Отпустив это замечание, девушка озорно улыбнулась.
— Спасибо.
— Не за что…
Браун решительно постучал в дверь третьего модуля слева.
— Ворвитесь! — донесся до него ответ.
Тимофей вошел и аккуратно закрыл за собой дверь. Из комнаты выглянула Наташа и очень удивилась.
— Ты? — сказала она. — Уже? Ой, что это я… Проходи, Тим!
Тим прошел, виновато улыбаясь, и был усажен в скрипучее кресло. Наталья, затянутая в халатик, устроилась прямо на подоконнике.
— Произошли кое-какие события, — затянул Браун, стараясь не бравировать. — В общем, мне надо не просто переселиться в ТОЗО, мне надо туда бежать…
И он выложил всю историю, с самого начала, все свое несвятое житие, «вырезав» из него лишь одну купюру — не стал распространяться о походе на «Аппалузе» и смерти Волина.
Наталья выслушала его внимательно и с сочувствием. Погрустнела, помолчала и сказала:
— Мой отец тоже бежал в ТОЗО. Двое неработающих хотели маму изнасиловать, батя одного искалечил, другого убил… Родители тогда переехали в Пацифиду — есть такая суверенная территория в ТОЗО. Год спустя родилась я — в батиполисе «Преконтинент-8». Папе с мамой выплатили подъемные, мы на них купили две старых, «бэушных» субмарины, попробовали собрать стадо кашалотов. Тут как раз Стан к нам устроился, Станислас Боровиц, герой войны. Года за два мы собрали небольшое стадо китов. И погнали полсотни в Петропавловск. Сдали кашалотов на китобойный комбинат, а на все вырученные деньги купили еще четыре субмарины. Когда мы вернулись, наша станция уже догорала. Кашалотов угнали китокрады, они же и родителей моих… обоих… убили. Осталось нас пятеро — я и четыре смотрителя-китопаса. Станислас сразу собрался и за китокрадами двинул. Месяц пропадал, но я еще за неделю до его возвращения узнала все новости по ЭсВэ — Стан настиг воров и убийц. Китокрадов было пятеро, троих он застрелил сразу, а парочке, что осталась, кровь пустил на икрах и свесил за борт. Их долго ели мелкие акулы… — Наташа встрепенулась и сказала: — Ладно, возвращаться в прошлое — плохая примета. Ты как сюда добирался?
— У меня птер.
— Отлично! — сказала Стоун деловито. — Слушай. Сегодня в четыре утра нам надо сесть на стратолет. Это грузопассажирский, рейс «Владивосток — НовоАрхангельск». Надо будет устроиться на нем вместе с птером, и нас сбросят точно над «Моаной-2»!
— «Моана-2»? Это ваш СПО?
— Общий, — поправила его Наталья. — На нем три станции, одну занимает команда с «Летящей Эн». «Летящая Эн» — это наше клеймо. На других станциях — соседи с ранчо «Тире-20» и «Бокс-Аш», они тоже пасут кашалотов.

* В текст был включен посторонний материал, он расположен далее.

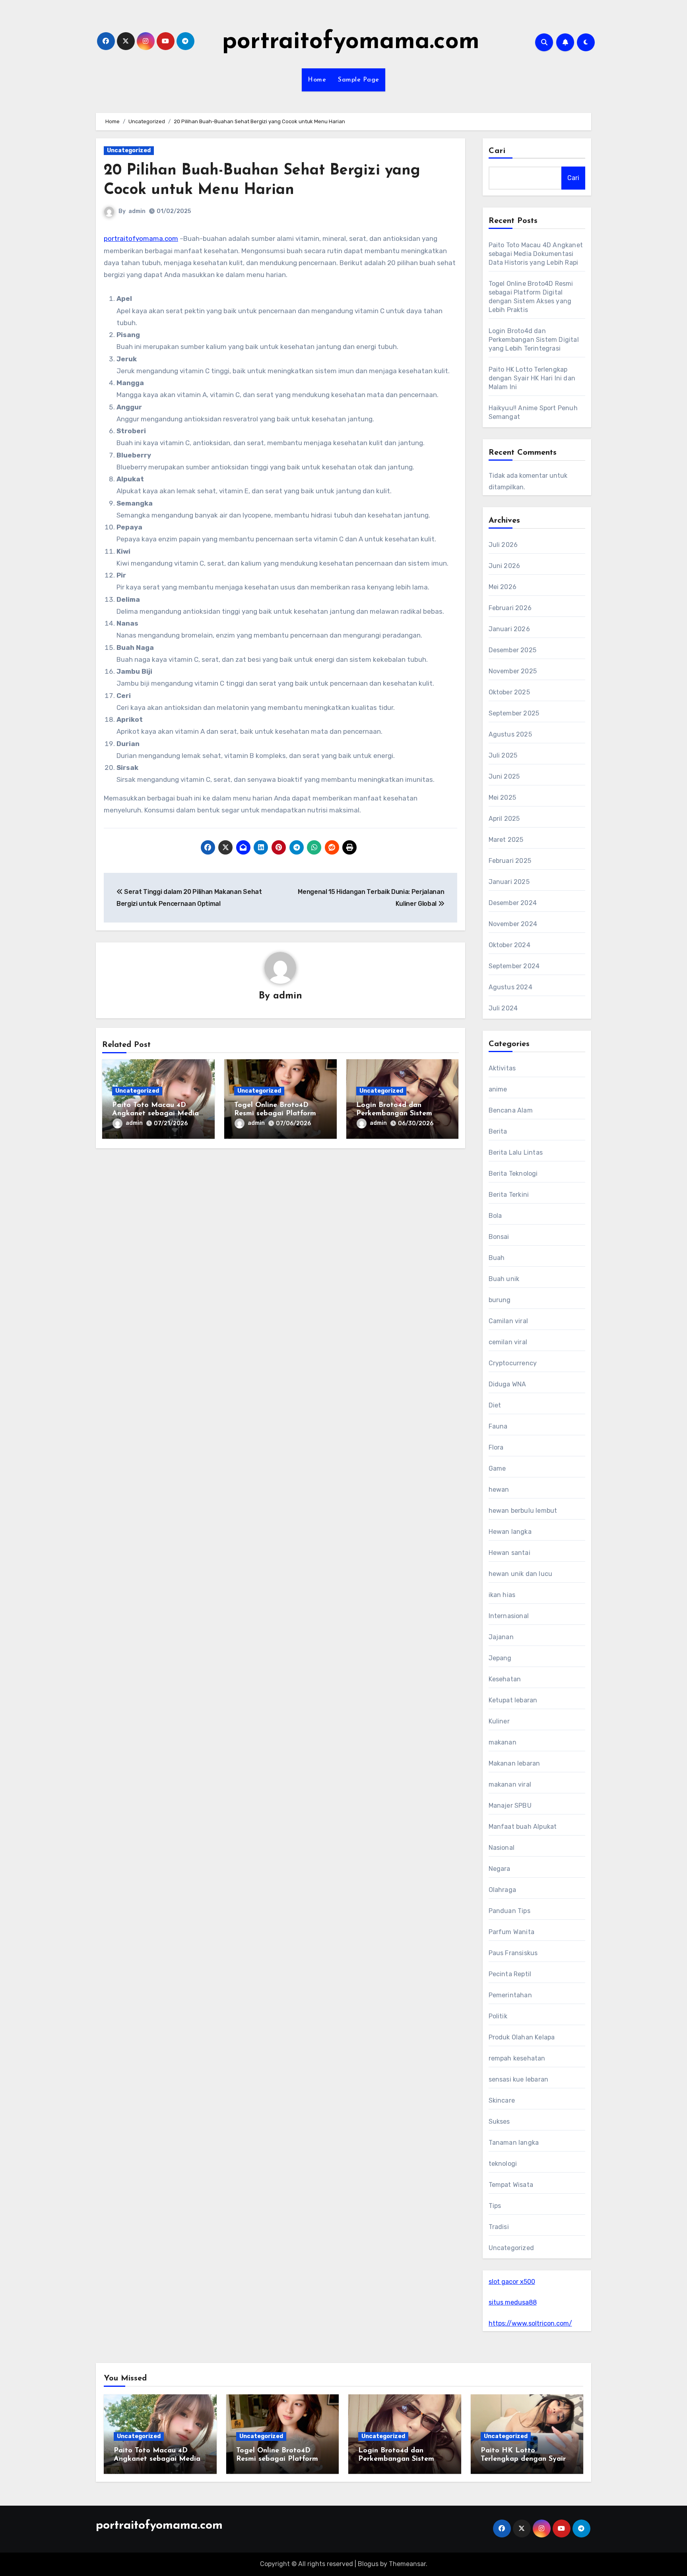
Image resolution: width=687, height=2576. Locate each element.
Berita (498, 1131)
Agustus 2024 (510, 987)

— Это-то понятно… — продолжал сомневаться Браун. — А регистратуру мы как пройдем?
— Через грузовой терминал, — усмехнулась девушка. — Ген-регистраторы тут работают по принципу полупроводника — из ТОЗО сюда не впускают, а отсюда туда — свободно! Давай так — ты ложись спать, вон диван, я думаю — поместишься, а я сбегаю к преподу, возьму тест-программы.
— Извини, — сказал Тимофей покаянно, — я нарушил все твои планы…
— Пустяки, — ласково улыбнулась девушка. — Я же учусь заочно. Сессия кончилась, а когда улетать, днем позже или раньше — какая разница? Ложись, подниму в три!
Пройдя к стенному шкафу, она достала с полки блестящий черный комбинезон и сказала отрывисто:
— Отвернись!
Браун послушно исполнил приказ, но не сразу, успев разглядеть гибкую спину и узенькую талию, круто расходящуюся в роскошную попу. «Как сердечко перевернутое…» — мелькнуло у него. Тут он поймал смеющийся взгляд Наташи, брошенный на него «рикошетом» в зеркале, и мигом отвел глаза.
— Ну, я пошла! — сказала девушка, оглаживая ладонями обтягивающий комбез и придирчиво рассматривая свое отражение.
Выйдя за дверь, Наташа помахала Тимофею пальчиками и пошла, удаляясь по коридору.
Браун невольно залюбовался походкой девушки. У Марины Рожковой красота яркая, глянцевая, в ней совмещаются детский наив-наигрыш и порочность напоказ. Рожкова пленяет «с холодной дерзостью лица», соблазняет с равнодушием богини-девственницы, но она очень страстная, любит, чтобы сильный мужчина подчинял ее и властвовал над нею.